What surprises most, is that you think you’re going to get a comedy of manners that is about the destruction of middle class complacency and on the surface, it does. The film makes no bones that it’s sympathies lie with Boudu. Whatever ignominies he piles on top of the Lestingois’s, you have to keep in mind his everyday humiliations in the opening scenes, in particular, the woman getting her little girl to give him 5 francs for bread.

However, the film, in it’s brilliant epilogue, leaves two questions playing around in your head: is this the first time Boudu has done this and would other tramps hate him too? In the first instance, you begin to think of Boudu as a man confusedly out of place with the world much like later, echoing movie characters such as Bobby Dupea in Five Easy Pieces and Johnny from Naked.

In the second instance, it reminds me of a contemporary piece: ‘Down and Out in Paris and London’ by George Orwell, wherein Orwell worked as a scrubber in the hotels of Paris and then lived amongst the tramps of London*. It always occurred to me that the poor of Paris had a comradeship and love for one another outside of the workplace but even the average English tramp thinks he is better than the next tramp. However, when Boudu is drowning in the Seine, another tramp, completely disinterested, says; “I’ve seen so many, I don’t bother anymore”. So, maybe the tramps weren’t so much reflecting a very English attitude (although they definitely are) but the realities of that life make for an eroded conscience. Is this, to some extent or another, Boudu’s calculated revenge on society?
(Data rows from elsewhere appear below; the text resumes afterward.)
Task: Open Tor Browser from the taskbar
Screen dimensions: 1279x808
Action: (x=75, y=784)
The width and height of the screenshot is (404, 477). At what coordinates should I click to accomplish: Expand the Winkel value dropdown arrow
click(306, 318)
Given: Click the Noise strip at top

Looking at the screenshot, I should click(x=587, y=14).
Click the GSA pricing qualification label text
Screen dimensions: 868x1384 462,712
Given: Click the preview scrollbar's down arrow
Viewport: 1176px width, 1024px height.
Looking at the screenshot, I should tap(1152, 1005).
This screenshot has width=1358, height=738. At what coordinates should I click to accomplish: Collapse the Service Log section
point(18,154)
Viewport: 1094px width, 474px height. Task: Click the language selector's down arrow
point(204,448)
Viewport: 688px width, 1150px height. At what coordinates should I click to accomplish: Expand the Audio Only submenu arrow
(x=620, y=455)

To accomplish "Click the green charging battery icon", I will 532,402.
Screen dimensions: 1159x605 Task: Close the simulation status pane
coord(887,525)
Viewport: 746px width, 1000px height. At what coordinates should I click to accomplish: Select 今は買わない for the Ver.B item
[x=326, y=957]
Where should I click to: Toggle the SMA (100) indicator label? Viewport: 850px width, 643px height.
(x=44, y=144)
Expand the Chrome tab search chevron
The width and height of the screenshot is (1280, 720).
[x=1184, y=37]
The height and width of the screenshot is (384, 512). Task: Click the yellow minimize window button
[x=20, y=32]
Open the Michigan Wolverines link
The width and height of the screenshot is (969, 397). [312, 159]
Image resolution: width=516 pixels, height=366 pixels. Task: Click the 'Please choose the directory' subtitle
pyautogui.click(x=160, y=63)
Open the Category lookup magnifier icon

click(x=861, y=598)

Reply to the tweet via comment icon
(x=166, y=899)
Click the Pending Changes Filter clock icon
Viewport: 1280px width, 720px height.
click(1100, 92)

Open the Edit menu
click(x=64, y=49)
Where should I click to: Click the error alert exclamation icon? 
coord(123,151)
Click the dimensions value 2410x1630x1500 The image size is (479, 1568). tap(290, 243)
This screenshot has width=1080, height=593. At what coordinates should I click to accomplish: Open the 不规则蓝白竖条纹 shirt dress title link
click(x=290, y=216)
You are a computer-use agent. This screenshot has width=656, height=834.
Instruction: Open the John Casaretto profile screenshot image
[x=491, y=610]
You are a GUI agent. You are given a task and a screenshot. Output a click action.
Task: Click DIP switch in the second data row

Whether the film still has relevance today depends on whether you’ve seen a homeless person in your town. Whether you’ve heard about one fraud and dismissed them all. But here’s the real moment of truth: would I invite Boudu into my home? The honest answer is… sadly, I think – much as it’s easy to rip on him – I’d’ve still been waiting for a Lestingois to save him.

Having only seen a couple of Jean Renoir’s films prior to this, it’s safe to say that I am now a fan. I was lucky enough to catch his 1937 WWI masterpiece, La grande illusion, at the cinema last year and it is a film that, even after 80 years, still holds up as a thrilling and powerful war film about people trapped in circumstances beyond their control. This is Renoir’s seventh feature, made in a period when he seemed to be working like the clappers. In the five years between this and Illusion, he made another seven movies!

The thing that seems to run through these works and even the much darker La bête humaine, is that he had a keen eye for who is really trapped in a civilised society. In La grande illusion, Erich Von Stroheim‘s prison commandant is, in own his way, imprisoned by his duty to his country in a time of war but the main characters, who are literally imprisoned, instinctively find a way out (SPOILERS). Lestingois did a good deed but he gets his reward. Both he and Boudu are unselfconscious but Lestingois is a twat, helplessly and heedlessly bound within his societal position as a petit-bourgeois, all-consuming male. Boudu exists entirely outside the norm. They dress him up in a respectable three-piece suit and shave him so that, in actual fact, he looks ridiculous but that assumes he even gives two shits.

*If you haven’t already – go and check it out! It’s one of the best books you’ll ever read!